Factoring, factoring, the whole day through, keeps on my mind—apologies to Hoagy Carmichael and Stuart Gorrell

Michael Rubinstein is an expert on number theory, who is on the faculty of the University of Waterloo. He is one of the organizers of a 61 ${^{st}}$-birthday symposium being held December 15–19 in Princeton for my friend and former colleague, Peter Sarnak. I guess it is a matter of taste for a number theorist whether to observe a birthday with a lot of factors (60) or a prime (59 or 61). Rubinstein also does extensive experimental mathematics and lists several code libraries below his publications on his website, which also has interesting articles on the math, history, and practice of musical tuning.

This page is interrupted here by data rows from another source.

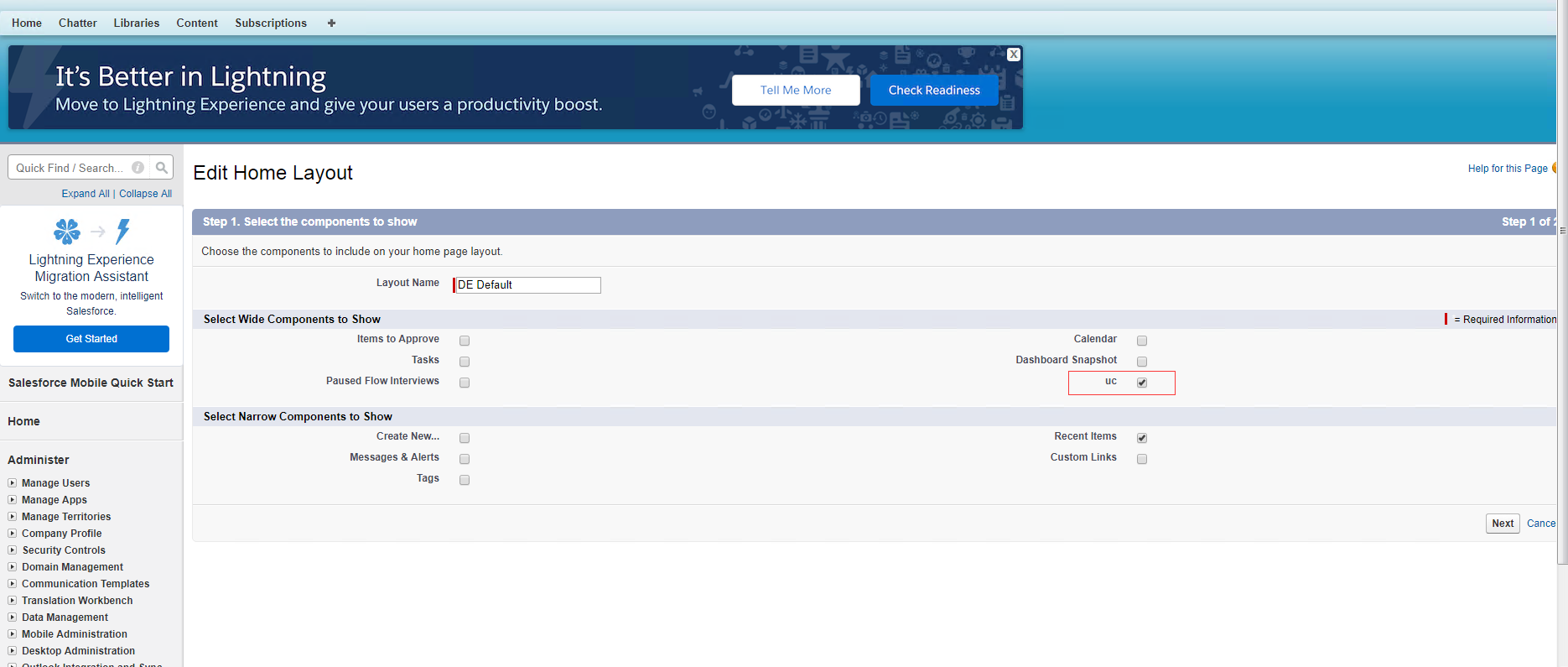Click the info icon in Quick Find box
The height and width of the screenshot is (667, 1568).
[x=138, y=168]
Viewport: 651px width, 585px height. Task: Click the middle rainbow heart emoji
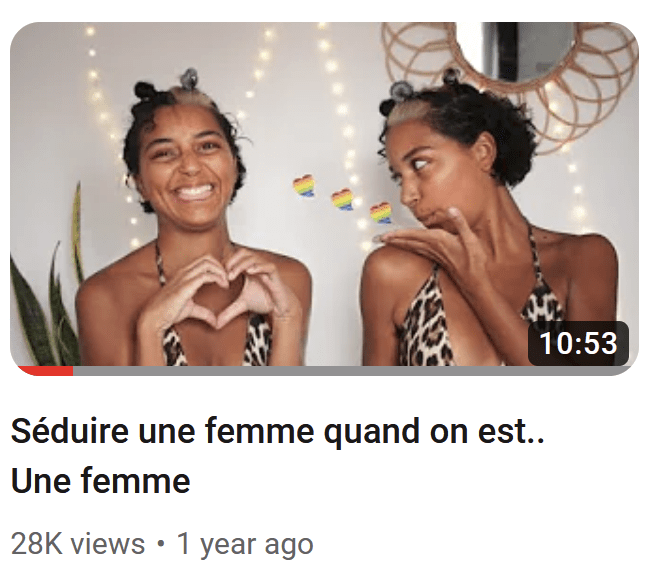(x=343, y=199)
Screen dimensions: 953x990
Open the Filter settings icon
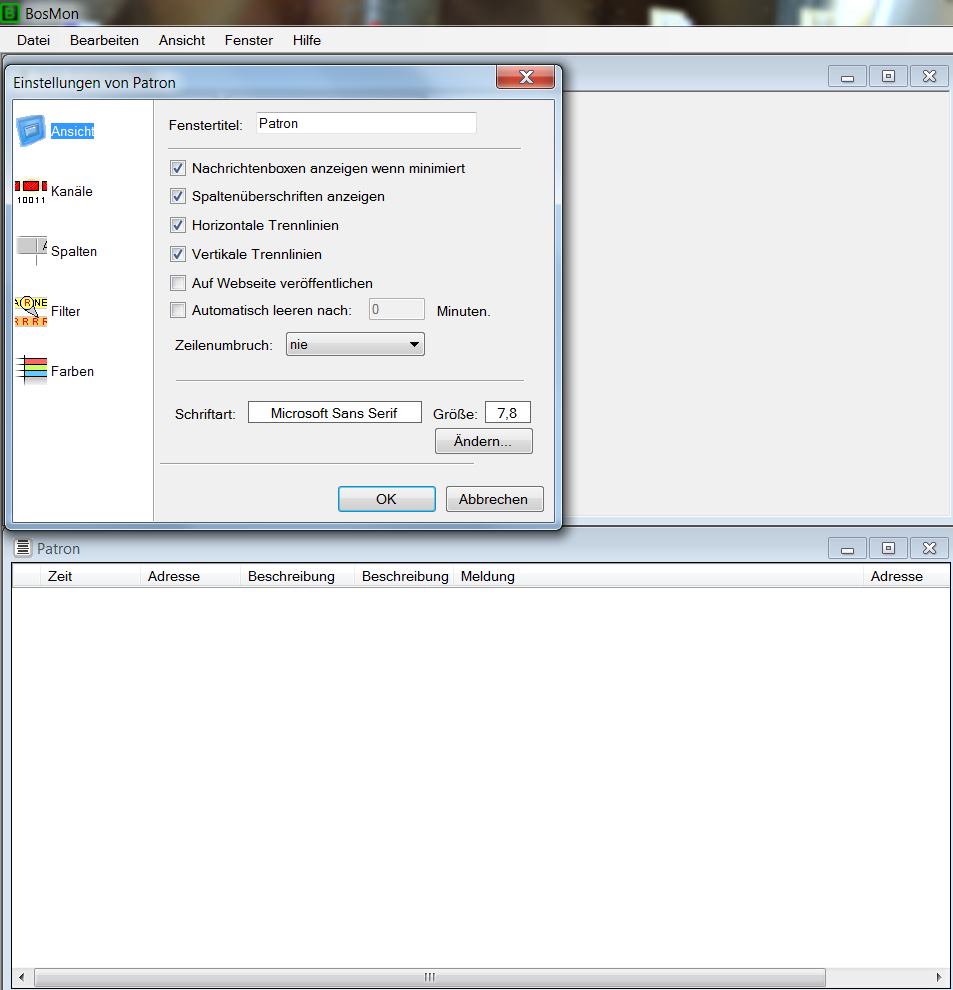pos(31,311)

Today Ken and I wish to discuss a paper of his on one of my favorite problems: integer factoring.

The paper appears in the 2013 volume of the electronic journal INTEGERS, one of whose sponsors is the University of West Georgia. It is titled, “The distribution of solutions to ${xy = N \pmod{a}}$ with an application to factoring integers.” He studies the structure of solutions to ${xy = N}$ (mod a), and uses this to prove the following result:

Theorem 1 For any ${\epsilon>0}$, there is a deterministic factoring algorithm that runs in ${O(N^{1/3+\epsilon})}$ time.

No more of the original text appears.